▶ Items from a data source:
▼
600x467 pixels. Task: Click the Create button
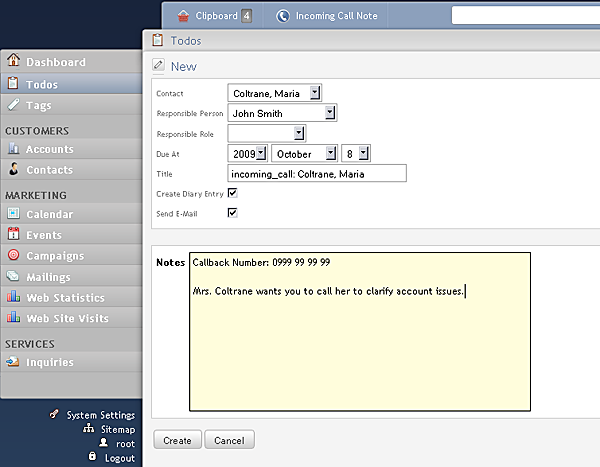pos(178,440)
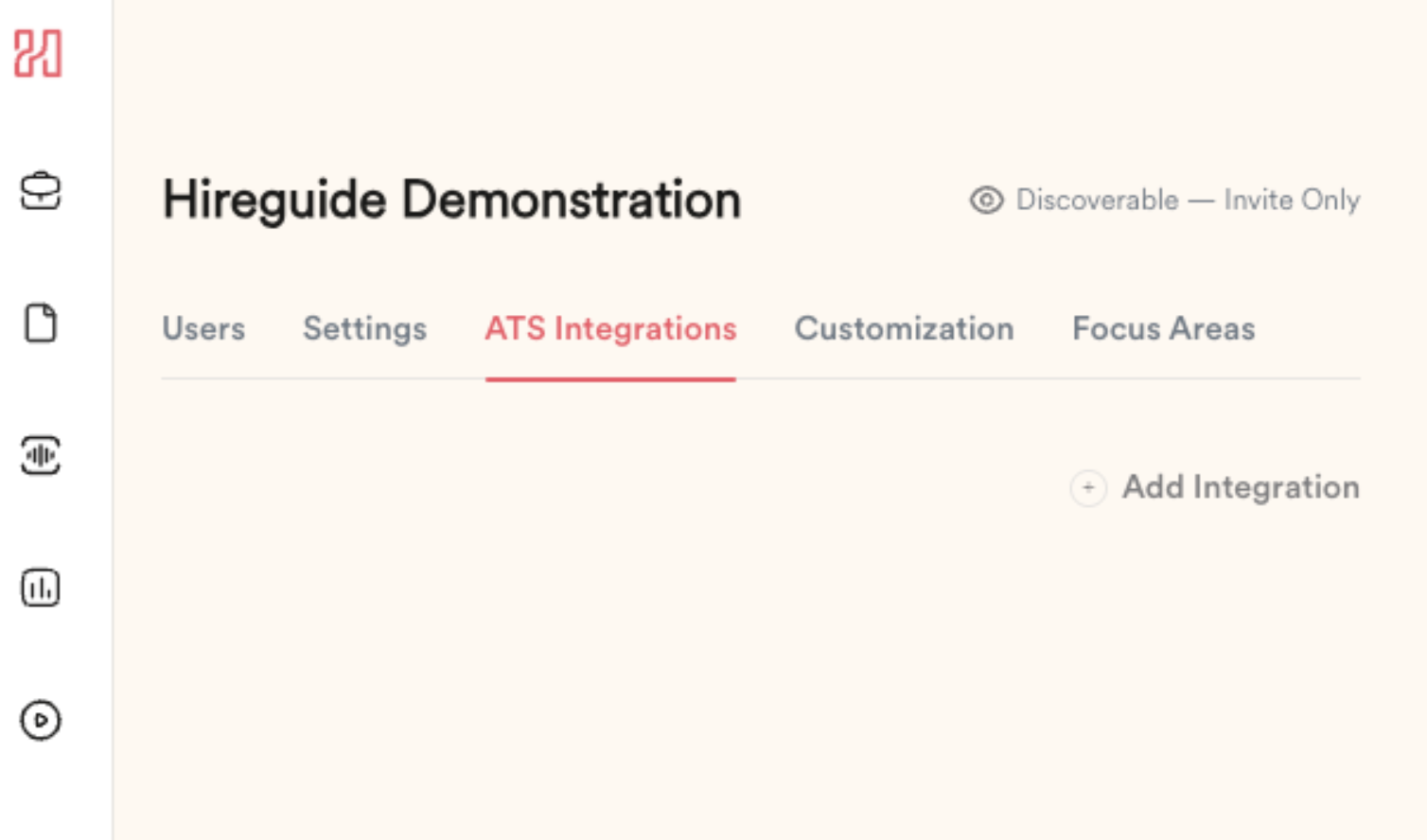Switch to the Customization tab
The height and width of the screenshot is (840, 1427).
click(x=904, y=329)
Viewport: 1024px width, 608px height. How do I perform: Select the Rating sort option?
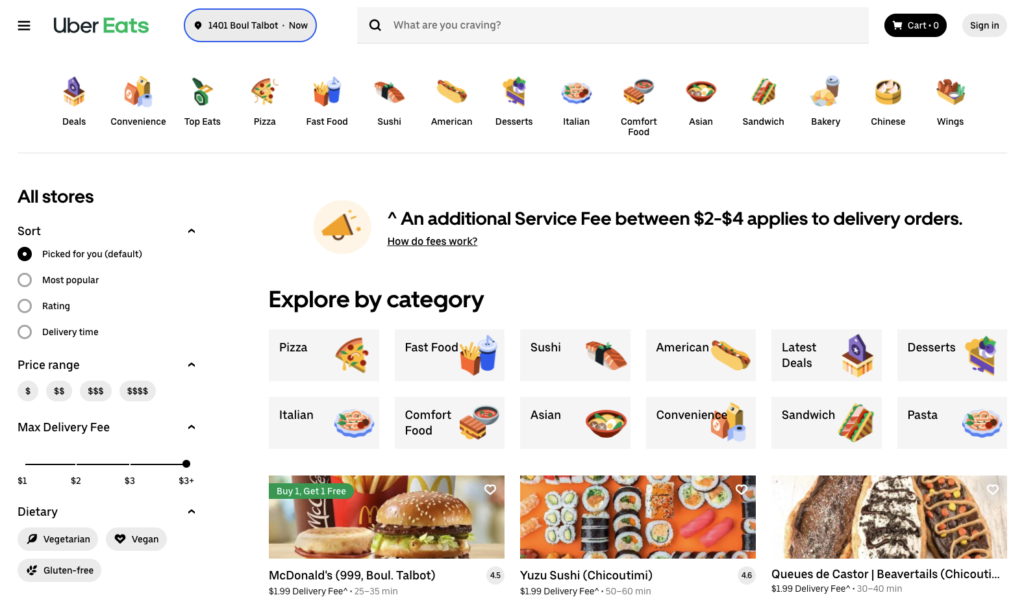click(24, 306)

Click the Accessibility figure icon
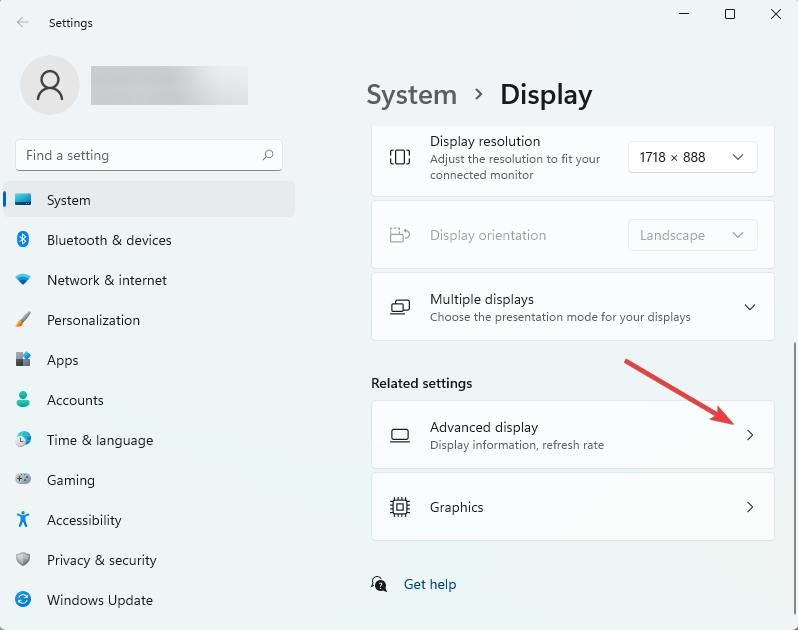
▲
▶ Work task:
Counting the line with "Viewport: 1024px width, 608px" and the last line of the data above, transcribe those two lines and every line between them exactly, without the pictures.

▶ Your response:
Viewport: 1024px width, 608px height. How do I perform: Select the Rating sort option?
click(24, 306)

Click the Accessibility figure icon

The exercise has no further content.